::: Given information :::

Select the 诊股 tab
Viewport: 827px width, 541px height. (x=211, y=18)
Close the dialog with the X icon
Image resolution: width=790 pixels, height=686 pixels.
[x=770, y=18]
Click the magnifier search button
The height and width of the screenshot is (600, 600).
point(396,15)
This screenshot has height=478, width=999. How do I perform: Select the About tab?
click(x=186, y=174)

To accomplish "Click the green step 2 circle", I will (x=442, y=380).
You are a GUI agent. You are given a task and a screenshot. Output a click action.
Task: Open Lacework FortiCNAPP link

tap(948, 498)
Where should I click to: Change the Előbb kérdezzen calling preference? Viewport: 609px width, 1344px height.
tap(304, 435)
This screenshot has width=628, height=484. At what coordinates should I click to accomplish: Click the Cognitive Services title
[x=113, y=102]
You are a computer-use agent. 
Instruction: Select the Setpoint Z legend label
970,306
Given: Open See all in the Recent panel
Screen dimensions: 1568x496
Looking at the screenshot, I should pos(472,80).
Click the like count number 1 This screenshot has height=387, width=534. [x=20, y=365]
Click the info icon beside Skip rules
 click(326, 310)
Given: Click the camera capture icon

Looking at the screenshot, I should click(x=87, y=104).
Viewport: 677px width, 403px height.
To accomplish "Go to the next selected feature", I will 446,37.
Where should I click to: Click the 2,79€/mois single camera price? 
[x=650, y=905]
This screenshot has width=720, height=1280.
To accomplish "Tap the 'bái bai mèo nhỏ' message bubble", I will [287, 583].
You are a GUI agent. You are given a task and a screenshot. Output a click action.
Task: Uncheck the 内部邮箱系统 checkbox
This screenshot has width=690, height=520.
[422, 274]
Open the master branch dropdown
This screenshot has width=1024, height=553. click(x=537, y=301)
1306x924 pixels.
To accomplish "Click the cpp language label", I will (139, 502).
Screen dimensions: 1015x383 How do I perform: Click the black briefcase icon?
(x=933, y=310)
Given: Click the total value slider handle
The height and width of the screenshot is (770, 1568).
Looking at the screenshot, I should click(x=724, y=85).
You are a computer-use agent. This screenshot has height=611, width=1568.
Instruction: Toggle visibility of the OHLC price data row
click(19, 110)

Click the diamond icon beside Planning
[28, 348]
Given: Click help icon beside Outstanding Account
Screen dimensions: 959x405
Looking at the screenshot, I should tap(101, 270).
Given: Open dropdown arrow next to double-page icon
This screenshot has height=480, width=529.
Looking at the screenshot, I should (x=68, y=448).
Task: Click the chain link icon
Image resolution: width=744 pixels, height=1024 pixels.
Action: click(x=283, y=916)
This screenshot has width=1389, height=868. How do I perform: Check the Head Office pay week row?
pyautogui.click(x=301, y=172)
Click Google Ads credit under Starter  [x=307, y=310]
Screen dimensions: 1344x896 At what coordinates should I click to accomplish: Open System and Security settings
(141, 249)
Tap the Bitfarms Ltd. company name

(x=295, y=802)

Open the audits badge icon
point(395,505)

:::

## Exercise directions:
Return all of the data word for word.

## Task result:
Select the 诊股 tab
Viewport: 827px width, 541px height. (x=211, y=18)
Close the dialog with the X icon
Image resolution: width=790 pixels, height=686 pixels.
[x=770, y=18]
Click the magnifier search button
The height and width of the screenshot is (600, 600).
point(396,15)
This screenshot has height=478, width=999. How do I perform: Select the About tab?
click(x=186, y=174)

To accomplish "Click the green step 2 circle", I will (x=442, y=380).
You are a GUI agent. You are given a task and a screenshot. Output a click action.
Task: Open Lacework FortiCNAPP link

tap(948, 498)
Where should I click to: Change the Előbb kérdezzen calling preference? Viewport: 609px width, 1344px height.
tap(304, 435)
This screenshot has width=628, height=484. At what coordinates should I click to accomplish: Click the Cognitive Services title
[x=113, y=102]
You are a computer-use agent. 
Instruction: Select the Setpoint Z legend label
970,306
Given: Open See all in the Recent panel
Screen dimensions: 1568x496
Looking at the screenshot, I should pos(472,80).
Click the like count number 1 This screenshot has height=387, width=534. [x=20, y=365]
Click the info icon beside Skip rules
 click(326, 310)
Given: Click the camera capture icon

Looking at the screenshot, I should click(x=87, y=104).
Viewport: 677px width, 403px height.
To accomplish "Go to the next selected feature", I will 446,37.
Where should I click to: Click the 2,79€/mois single camera price? 
[x=650, y=905]
This screenshot has width=720, height=1280.
To accomplish "Tap the 'bái bai mèo nhỏ' message bubble", I will [287, 583].
You are a GUI agent. You are given a task and a screenshot. Output a click action.
Task: Uncheck the 内部邮箱系统 checkbox
This screenshot has width=690, height=520.
[422, 274]
Open the master branch dropdown
This screenshot has width=1024, height=553. click(x=537, y=301)
1306x924 pixels.
To accomplish "Click the cpp language label", I will (139, 502).
Screen dimensions: 1015x383 How do I perform: Click the black briefcase icon?
(x=933, y=310)
Given: Click the total value slider handle
The height and width of the screenshot is (770, 1568).
Looking at the screenshot, I should click(x=724, y=85).
You are a computer-use agent. This screenshot has height=611, width=1568.
Instruction: Toggle visibility of the OHLC price data row
click(19, 110)

Click the diamond icon beside Planning
[28, 348]
Given: Click help icon beside Outstanding Account
Screen dimensions: 959x405
Looking at the screenshot, I should tap(101, 270).
Given: Open dropdown arrow next to double-page icon
This screenshot has height=480, width=529.
Looking at the screenshot, I should (x=68, y=448).
Task: Click the chain link icon
Image resolution: width=744 pixels, height=1024 pixels.
Action: click(x=283, y=916)
This screenshot has width=1389, height=868. How do I perform: Check the Head Office pay week row?
pyautogui.click(x=301, y=172)
Click Google Ads credit under Starter  [x=307, y=310]
Screen dimensions: 1344x896 At what coordinates should I click to accomplish: Open System and Security settings
(141, 249)
Tap the Bitfarms Ltd. company name

(x=295, y=802)

Open the audits badge icon
point(395,505)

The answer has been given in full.